### WORK INSTRUCTION
Could you reproduce all of the records exactly?
*** DATA PROVIDED
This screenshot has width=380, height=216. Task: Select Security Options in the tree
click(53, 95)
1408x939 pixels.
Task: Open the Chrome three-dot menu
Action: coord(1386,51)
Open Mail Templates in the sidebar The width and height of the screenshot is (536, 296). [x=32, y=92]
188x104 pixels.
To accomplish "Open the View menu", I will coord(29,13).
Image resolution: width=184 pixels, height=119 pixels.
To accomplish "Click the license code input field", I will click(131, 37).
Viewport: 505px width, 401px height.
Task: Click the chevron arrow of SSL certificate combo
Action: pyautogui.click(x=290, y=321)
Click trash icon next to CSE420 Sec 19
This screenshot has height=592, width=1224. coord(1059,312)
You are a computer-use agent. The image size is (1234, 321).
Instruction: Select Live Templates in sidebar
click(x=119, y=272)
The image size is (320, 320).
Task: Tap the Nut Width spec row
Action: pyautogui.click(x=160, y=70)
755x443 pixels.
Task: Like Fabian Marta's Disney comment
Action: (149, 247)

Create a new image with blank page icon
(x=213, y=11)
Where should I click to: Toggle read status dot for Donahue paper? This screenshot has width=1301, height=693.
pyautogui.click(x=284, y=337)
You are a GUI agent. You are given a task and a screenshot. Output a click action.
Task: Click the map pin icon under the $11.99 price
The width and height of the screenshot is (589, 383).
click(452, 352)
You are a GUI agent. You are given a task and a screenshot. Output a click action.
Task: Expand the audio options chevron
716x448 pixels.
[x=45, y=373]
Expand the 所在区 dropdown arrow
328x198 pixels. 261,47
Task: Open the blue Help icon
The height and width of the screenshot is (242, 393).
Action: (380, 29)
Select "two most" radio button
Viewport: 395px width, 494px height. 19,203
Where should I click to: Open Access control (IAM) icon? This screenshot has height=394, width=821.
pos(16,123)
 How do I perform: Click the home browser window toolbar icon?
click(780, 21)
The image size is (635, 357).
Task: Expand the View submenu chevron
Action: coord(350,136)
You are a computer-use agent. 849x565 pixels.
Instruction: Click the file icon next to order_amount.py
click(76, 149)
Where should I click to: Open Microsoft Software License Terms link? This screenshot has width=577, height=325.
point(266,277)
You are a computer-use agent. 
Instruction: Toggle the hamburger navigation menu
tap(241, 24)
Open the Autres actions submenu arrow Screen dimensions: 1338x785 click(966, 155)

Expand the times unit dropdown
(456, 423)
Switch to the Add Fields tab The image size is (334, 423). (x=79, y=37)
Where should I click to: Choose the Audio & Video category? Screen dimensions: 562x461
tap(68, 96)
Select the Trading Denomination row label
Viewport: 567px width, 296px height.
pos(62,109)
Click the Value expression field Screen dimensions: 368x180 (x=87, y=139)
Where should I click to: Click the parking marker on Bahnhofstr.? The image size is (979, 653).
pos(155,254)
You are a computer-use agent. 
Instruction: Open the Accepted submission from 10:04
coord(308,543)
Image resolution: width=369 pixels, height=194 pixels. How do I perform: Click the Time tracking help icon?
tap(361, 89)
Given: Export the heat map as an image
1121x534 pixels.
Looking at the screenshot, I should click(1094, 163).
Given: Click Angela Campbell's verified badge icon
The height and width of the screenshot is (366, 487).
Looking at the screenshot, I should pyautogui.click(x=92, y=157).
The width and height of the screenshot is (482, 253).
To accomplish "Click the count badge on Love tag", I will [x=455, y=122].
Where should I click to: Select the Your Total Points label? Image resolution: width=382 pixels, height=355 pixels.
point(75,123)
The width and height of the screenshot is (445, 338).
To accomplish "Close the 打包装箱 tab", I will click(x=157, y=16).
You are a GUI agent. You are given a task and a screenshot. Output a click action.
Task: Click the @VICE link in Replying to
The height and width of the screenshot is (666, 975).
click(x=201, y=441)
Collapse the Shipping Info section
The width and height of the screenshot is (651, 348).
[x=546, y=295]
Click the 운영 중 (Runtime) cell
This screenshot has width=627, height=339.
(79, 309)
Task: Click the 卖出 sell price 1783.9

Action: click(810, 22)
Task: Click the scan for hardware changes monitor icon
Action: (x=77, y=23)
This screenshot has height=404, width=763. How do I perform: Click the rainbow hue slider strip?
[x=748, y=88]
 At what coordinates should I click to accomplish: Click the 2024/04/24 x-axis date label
******
### OUTPUT OF THE EXERCISE
This screenshot has width=380, height=216. Task: Select Security Options in the tree
click(53, 95)
1408x939 pixels.
Task: Open the Chrome three-dot menu
Action: coord(1386,51)
Open Mail Templates in the sidebar The width and height of the screenshot is (536, 296). [x=32, y=92]
188x104 pixels.
To accomplish "Open the View menu", I will coord(29,13).
Image resolution: width=184 pixels, height=119 pixels.
To accomplish "Click the license code input field", I will click(131, 37).
Viewport: 505px width, 401px height.
Task: Click the chevron arrow of SSL certificate combo
Action: pyautogui.click(x=290, y=321)
Click trash icon next to CSE420 Sec 19
This screenshot has height=592, width=1224. coord(1059,312)
You are a computer-use agent. The image size is (1234, 321).
Instruction: Select Live Templates in sidebar
click(x=119, y=272)
The image size is (320, 320).
Task: Tap the Nut Width spec row
Action: pyautogui.click(x=160, y=70)
755x443 pixels.
Task: Like Fabian Marta's Disney comment
Action: (149, 247)

Create a new image with blank page icon
(x=213, y=11)
Where should I click to: Toggle read status dot for Donahue paper? This screenshot has width=1301, height=693.
pyautogui.click(x=284, y=337)
You are a GUI agent. You are given a task and a screenshot. Output a click action.
Task: Click the map pin icon under the $11.99 price
The width and height of the screenshot is (589, 383).
click(452, 352)
You are a GUI agent. You are given a task and a screenshot. Output a click action.
Task: Expand the audio options chevron
716x448 pixels.
[x=45, y=373]
Expand the 所在区 dropdown arrow
328x198 pixels. 261,47
Task: Open the blue Help icon
The height and width of the screenshot is (242, 393).
Action: (380, 29)
Select "two most" radio button
Viewport: 395px width, 494px height. 19,203
Where should I click to: Open Access control (IAM) icon? This screenshot has height=394, width=821.
pos(16,123)
 How do I perform: Click the home browser window toolbar icon?
click(780, 21)
The image size is (635, 357).
Task: Expand the View submenu chevron
Action: coord(350,136)
You are a computer-use agent. 849x565 pixels.
Instruction: Click the file icon next to order_amount.py
click(76, 149)
Where should I click to: Open Microsoft Software License Terms link? This screenshot has width=577, height=325.
point(266,277)
You are a computer-use agent. 
Instruction: Toggle the hamburger navigation menu
tap(241, 24)
Open the Autres actions submenu arrow Screen dimensions: 1338x785 click(966, 155)

Expand the times unit dropdown
(456, 423)
Switch to the Add Fields tab The image size is (334, 423). (x=79, y=37)
Where should I click to: Choose the Audio & Video category? Screen dimensions: 562x461
tap(68, 96)
Select the Trading Denomination row label
Viewport: 567px width, 296px height.
pos(62,109)
Click the Value expression field Screen dimensions: 368x180 (x=87, y=139)
Where should I click to: Click the parking marker on Bahnhofstr.? The image size is (979, 653).
pos(155,254)
You are a computer-use agent. 
Instruction: Open the Accepted submission from 10:04
coord(308,543)
Image resolution: width=369 pixels, height=194 pixels. How do I perform: Click the Time tracking help icon?
tap(361, 89)
Given: Export the heat map as an image
1121x534 pixels.
Looking at the screenshot, I should click(1094, 163).
Given: Click Angela Campbell's verified badge icon
The height and width of the screenshot is (366, 487).
Looking at the screenshot, I should pyautogui.click(x=92, y=157).
The width and height of the screenshot is (482, 253).
To accomplish "Click the count badge on Love tag", I will [x=455, y=122].
Where should I click to: Select the Your Total Points label? Image resolution: width=382 pixels, height=355 pixels.
point(75,123)
The width and height of the screenshot is (445, 338).
To accomplish "Close the 打包装箱 tab", I will click(x=157, y=16).
You are a GUI agent. You are given a task and a screenshot. Output a click action.
Task: Click the @VICE link in Replying to
The height and width of the screenshot is (666, 975).
click(x=201, y=441)
Collapse the Shipping Info section
The width and height of the screenshot is (651, 348).
[x=546, y=295]
Click the 운영 중 (Runtime) cell
This screenshot has width=627, height=339.
(79, 309)
Task: Click the 卖出 sell price 1783.9

Action: click(810, 22)
Task: Click the scan for hardware changes monitor icon
Action: (x=77, y=23)
This screenshot has height=404, width=763. How do I perform: Click the rainbow hue slider strip?
[x=748, y=88]
 At what coordinates should I click to accomplish: Click the 2024/04/24 x-axis date label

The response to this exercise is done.